Monday, August 25, 2014

T-SQL Tips: Be Cautious With Your Delete Queries

This blog speaks about some of the critical things you need to be aware of while implementing a delete logic for your project.
The impetus for writing the blog is a recent experience we had due to a small oversight in one of the delete code implemented by a fellow team member. By the time we realized the mistake, considerable amount of the damage was already done and we had to do a good amount of work to put everything back in place.
Now onto the details.
There are few things that need to taken care of when you're developing a DELETE procedure to clean up the data in your project.

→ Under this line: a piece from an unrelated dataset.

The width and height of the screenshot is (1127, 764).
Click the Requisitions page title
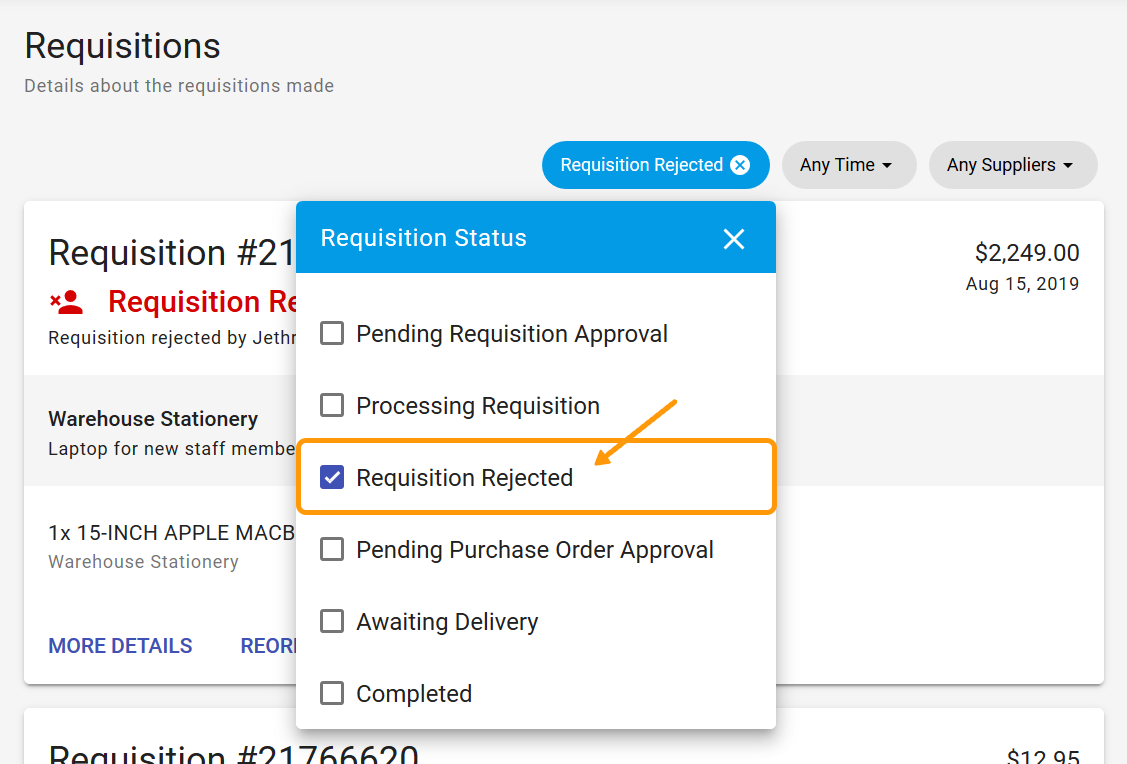(x=122, y=46)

The main checks that you need to do can be summed up as below

1. Make sure the logic is correct
This is the basic thing that you need to take care of :) . Do a part to part comparison of the DELETE query logic against the actual requirement and make sure the query covers all the conditions as stated by the requirement

2. Test with a sample data
Make sure you have a sandbox with sample data available in which you can test the delete logic and make sure it works exactly as per your requirement.
In cases were you don't have such a setup available i.e. just have a single environment to work with (which is extremely dangerous IMO!)  you can follow the below approach
Wrap the script within a dummy transaction as below

BEGIN TRAN TestDelete


SELECT * FROM Table

--COMMIT TRAN TestDelete
--ROLLBACK TRAN TestDelete

Check the output from the table after the delete operation and if it matches your expectation uncomment and execute the COMMIT TRAN statement. Otherwise uncomment and execute the ROLLBACK TRAN statement.
This can be applied in the cases where you want to apply manual delete script.
In case of automated jobs you can do a different approach as the above is not possible.
You can make use of OUTPUT clause to capture the contents of the DELETED table to another staging table and check it after the DELETE. If by any chance it doesn't match you expectation you can ROLLBACK the transaction otherwise you may COMMIT it.
The stub will look like below

BEGIN TRAN TestDelete

DELETE t
OUTPUT DELETED.* INTO OtherTable
FROM Table t
...

IF (SELECT COUNT(*) FROM OtherTable) =
 ROLLBACK TRAN TestDelete
ELSE
 COMMIT TRAN TestDelete


3. Always fully qualify the object names used in DELETE statement
This is the most critical of the steps and the one which gave us the maximum trouble with. Make sure you use appropriate aliases and fully qualify the columns otherwise you may end up flushing out the entire data of the table as per below. This is what happened to us and we had to spend good amount of time to rework and put the lost data back in place.
See the below illustration to understand the issue

declare @t table
(
id int,
val varchar(50)
)

insert @t
values (1,'Test'),
(2,'jkgj'),
(1,'grwreg'),
(1,'sdvad'),
(1,'svdb')


declare @t1 table
(
Col1 int,
col2 int
)
insert @t1
values (12,123),(2,234),(5,213)

select * from @t
select * from @t1

delete 
from @t
where id in (select id from @t1)


select * from @t
select * from @t1

If you see the code above carefully it has a wrong column placed within the subquery. Little did we realize what this would cause to us.
Checking the output you can see that it will delete all the records from the outer table @t as it will act as a trivial condition check.
This behavior is by design and is explained in the KB article below

http://support.microsoft.com/kb/298674/en-us

Rewriting the query as below you can see that it will complain on the wrong column

delete 
from @t t
where t.id in (select t1.id from @t1 t1)

Which will avoid any possibility of table getting emptied as it happened above
So the bottom line is always fully qualify your objects
Hopefully this would give you some insight into things to be taken care of while developing and implementing delete queries in future and avoid any unintended deletions from happening.